Some of those problematic stretches of trail are in northern and southern Colorado.

“It’s critical that the federal agencies that administer and manage these trails have the authority to use public money to buy land from willing sellers when it becomes available,” Werner says. “There’s no way to have continuous rights-of-way for hikers to follow if the government doesn’t have the ability to buy land when people are selling it.”

Volunteers are continuing to work on the Continental Divide Trail, which runs though five states, 25 national forests, 13 wildernesses, three national parks and one national monument. Crews have finished approximately 70 percent of the trail, which was designated by Congress in 1978.

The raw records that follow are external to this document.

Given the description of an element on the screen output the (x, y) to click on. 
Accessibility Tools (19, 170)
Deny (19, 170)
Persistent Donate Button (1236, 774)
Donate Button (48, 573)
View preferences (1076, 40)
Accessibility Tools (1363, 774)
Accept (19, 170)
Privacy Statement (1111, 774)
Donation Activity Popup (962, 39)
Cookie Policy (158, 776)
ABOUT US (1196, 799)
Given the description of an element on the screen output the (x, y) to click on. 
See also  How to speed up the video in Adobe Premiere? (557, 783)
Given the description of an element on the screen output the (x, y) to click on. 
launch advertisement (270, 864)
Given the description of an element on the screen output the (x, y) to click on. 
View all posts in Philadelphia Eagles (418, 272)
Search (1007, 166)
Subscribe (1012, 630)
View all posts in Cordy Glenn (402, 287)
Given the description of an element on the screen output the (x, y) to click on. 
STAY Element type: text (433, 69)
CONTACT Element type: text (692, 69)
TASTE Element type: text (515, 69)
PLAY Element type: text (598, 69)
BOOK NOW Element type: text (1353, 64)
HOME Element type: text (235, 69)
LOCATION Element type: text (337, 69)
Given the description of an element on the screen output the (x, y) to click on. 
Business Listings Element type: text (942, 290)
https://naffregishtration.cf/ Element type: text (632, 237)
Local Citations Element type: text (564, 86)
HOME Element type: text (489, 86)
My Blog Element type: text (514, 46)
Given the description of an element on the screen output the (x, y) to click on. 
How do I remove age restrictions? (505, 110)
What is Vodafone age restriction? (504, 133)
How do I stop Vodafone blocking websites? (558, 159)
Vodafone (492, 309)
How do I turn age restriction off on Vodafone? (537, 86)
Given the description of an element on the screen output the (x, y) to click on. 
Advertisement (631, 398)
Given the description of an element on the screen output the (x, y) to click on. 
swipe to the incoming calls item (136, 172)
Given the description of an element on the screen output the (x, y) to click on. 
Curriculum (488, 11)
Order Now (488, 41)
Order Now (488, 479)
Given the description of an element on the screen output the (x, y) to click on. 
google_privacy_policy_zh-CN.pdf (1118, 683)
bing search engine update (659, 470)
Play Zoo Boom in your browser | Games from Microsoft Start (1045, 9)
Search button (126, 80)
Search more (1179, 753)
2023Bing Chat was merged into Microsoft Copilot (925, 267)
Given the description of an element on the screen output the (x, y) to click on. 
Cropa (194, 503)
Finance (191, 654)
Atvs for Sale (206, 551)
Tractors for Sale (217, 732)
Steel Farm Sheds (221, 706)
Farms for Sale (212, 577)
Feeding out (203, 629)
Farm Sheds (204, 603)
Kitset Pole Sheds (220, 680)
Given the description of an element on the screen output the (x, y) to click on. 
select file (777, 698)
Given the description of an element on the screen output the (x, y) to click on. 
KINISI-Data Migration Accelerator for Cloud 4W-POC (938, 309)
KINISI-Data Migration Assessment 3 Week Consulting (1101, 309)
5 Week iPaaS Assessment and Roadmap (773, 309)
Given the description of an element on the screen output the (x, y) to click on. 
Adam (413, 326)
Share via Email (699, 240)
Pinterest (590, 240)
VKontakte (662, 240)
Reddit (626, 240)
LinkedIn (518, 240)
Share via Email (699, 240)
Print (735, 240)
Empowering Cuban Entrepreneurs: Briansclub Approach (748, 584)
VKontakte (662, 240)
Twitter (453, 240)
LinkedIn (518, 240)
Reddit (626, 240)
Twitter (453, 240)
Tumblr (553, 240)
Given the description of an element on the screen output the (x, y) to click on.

The volunteer work is organized by the Continental Divide Trail Alliance and the Colorado Trail Foundation.

The Continental Divide Trail is part of a trio of mountainous north-south trails that avid hikers have made it their goal to complete. The other two are the Pacific Crest Trail on the West Coast and the popular Appalachian Trail on the East Coast.

“Obviously, if you want to have a continuous route for someone to follow you’re going to have to have just that – a continuous right of way to protect the continuity of the trail corridor,” says Werner.

Werner calls Allard’s bill “wonderful” and praises the senator for not limiting his bill to trails that run through Colorado.

“To me, it’s generous on the part of Sen. Allard,” Werner says. “It’s a very far-sighted and public-spirited thing for him to do.”